▶ Provided passage
* * *

As the buyside grapples with the lack of standardisation in environmental, social and governance data, MSCI has made public ESG metrics for all of its European Union regulated equity and blended indexes. The move is part of a broader initiative to promote greater transparency, consistency and comparable analysis at the company, fund and index level.

The MSCI Index Profile tool has been launched to comply with a new EU regulatory requirement for benchmark administrators. Overall, data ratings of 36,000 multi-asset class mutual and exchange traded funds as well as comprehensive scoring and metrics have been made available.

Metrics can be accessed for both ESG and non-ESG indexes, enabling institutional investors to better access sustainability information for their investment decisions, and to select benchmarks that best reflect their investment beliefs and policies. Fixed income indexes are set to follow in the coming weeks.

Remy Briand, MSCI

The announcement follows the release last November of over 2,800 issuers via a search tool on MSCI’s website which not only provides the rating of a mutual or exchange traded fund, but also its peer and global rank, the ESG rating distribution of the fund’s holdings. It also includes other ESG metrics, including green versus brown revenue, board independence and diversity and social screens such as tobacco. Previously, the ESG ratings were available only to clients or media.

‘We are proud to provide investors and industry stakeholders with publicly available ESG metrics for tens of thousands of funds, companies and indexes, helping to drive awareness, educate the market and raise ESG disclosure standards,’ said Remy Briand, MSCI’s head of ESG. “We are firm believers that enhanced transparency and comparability is fundamental to ensuring broader adoption of ESG indexes, and in driving capital towards more sustainable investments.”

* * *

▶ Exercise prompt
Copy out the article on MSCI's public ESG metrics word for word, from beginning to end.

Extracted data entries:
* * *

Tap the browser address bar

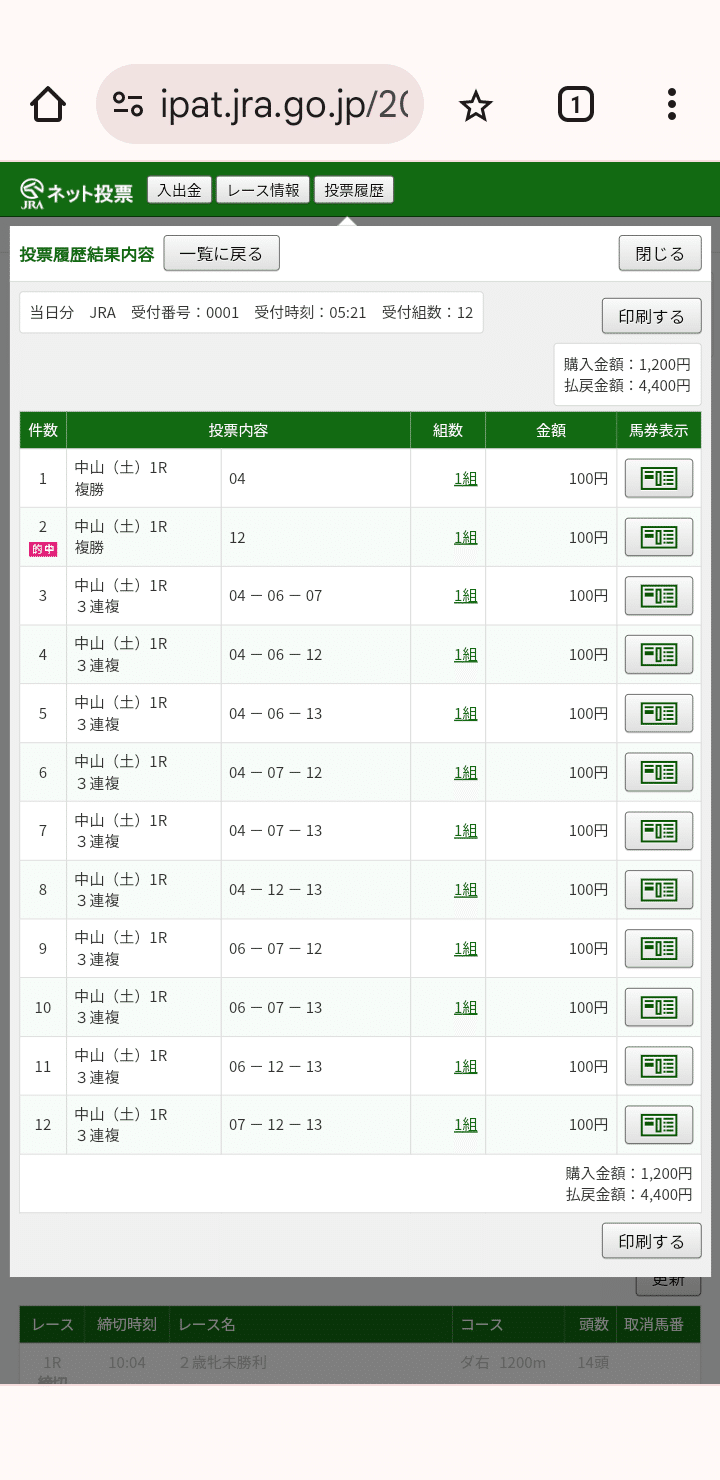(260, 104)
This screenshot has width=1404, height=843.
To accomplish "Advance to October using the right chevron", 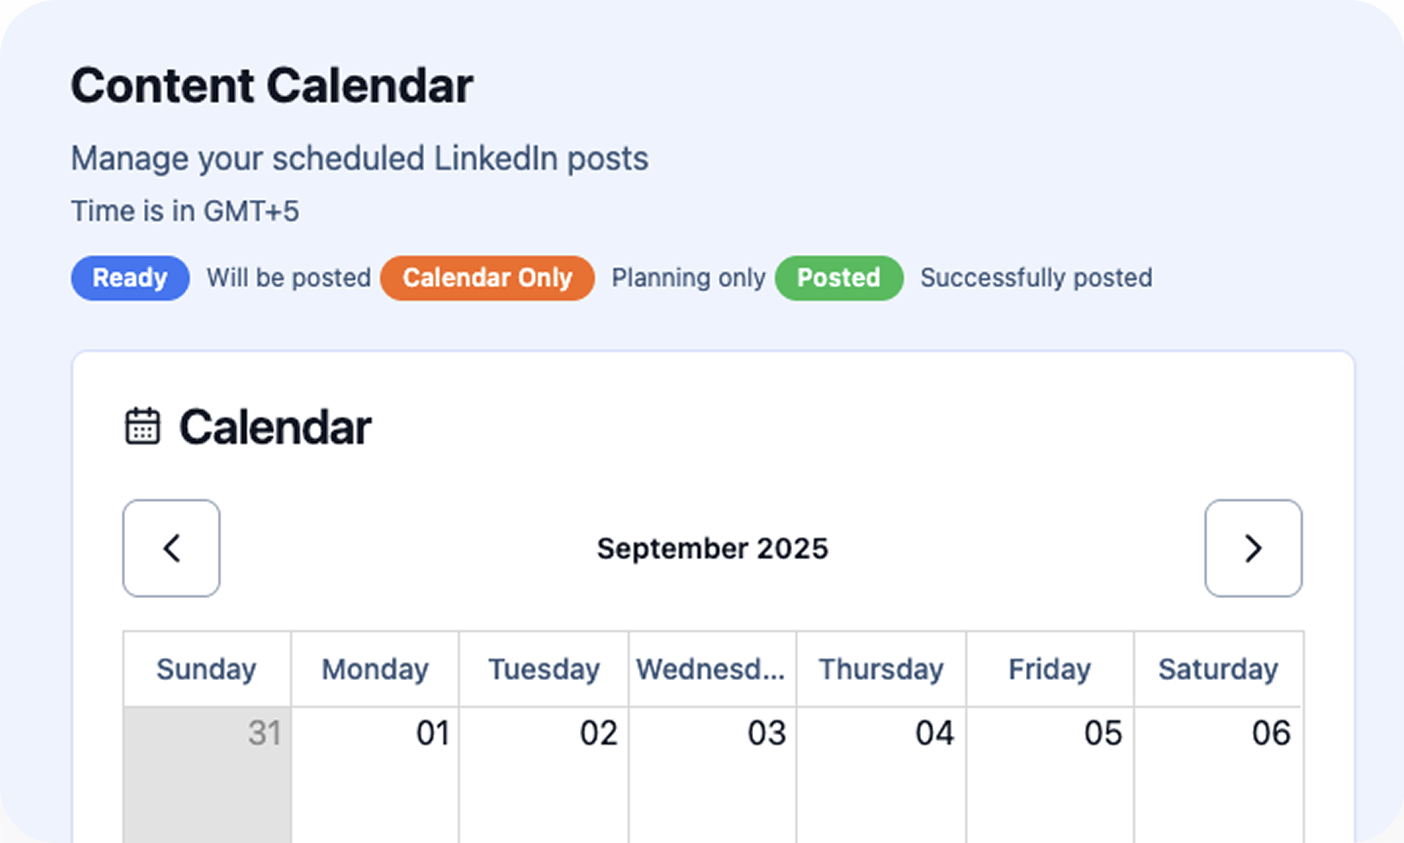I will [1253, 548].
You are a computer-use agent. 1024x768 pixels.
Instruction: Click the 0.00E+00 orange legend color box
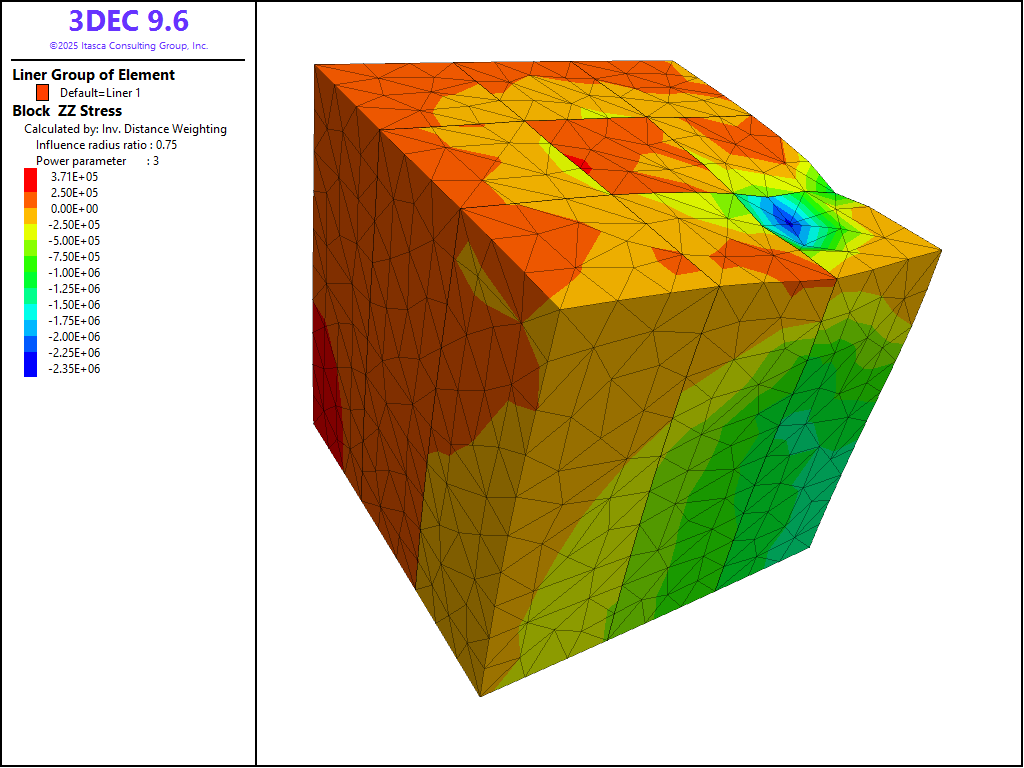(x=30, y=208)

* * *

▶ Answer section
As the buyside grapples with the lack of standardisation in environmental, social and governance data, MSCI has made public ESG metrics for all of its European Union regulated equity and blended indexes. The move is part of a broader initiative to promote greater transparency, consistency and comparable analysis at the company, fund and index level.

The MSCI Index Profile tool has been launched to comply with a new EU regulatory requirement for benchmark administrators. Overall, data ratings of 36,000 multi-asset class mutual and exchange traded funds as well as comprehensive scoring and metrics have been made available.

Metrics can be accessed for both ESG and non-ESG indexes, enabling institutional investors to better access sustainability information for their investment decisions, and to select benchmarks that best reflect their investment beliefs and policies. Fixed income indexes are set to follow in the coming weeks.

Remy Briand, MSCI

The announcement follows the release last November of over 2,800 issuers via a search tool on MSCI’s website which not only provides the rating of a mutual or exchange traded fund, but also its peer and global rank, the ESG rating distribution of the fund’s holdings. It also includes other ESG metrics, including green versus brown revenue, board independence and diversity and social screens such as tobacco. Previously, the ESG ratings were available only to clients or media.

‘We are proud to provide investors and industry stakeholders with publicly available ESG metrics for tens of thousands of funds, companies and indexes, helping to drive awareness, educate the market and raise ESG disclosure standards,’ said Remy Briand, MSCI’s head of ESG. “We are firm believers that enhanced transparency and comparability is fundamental to ensuring broader adoption of ESG indexes, and in driving capital towards more sustainable investments.”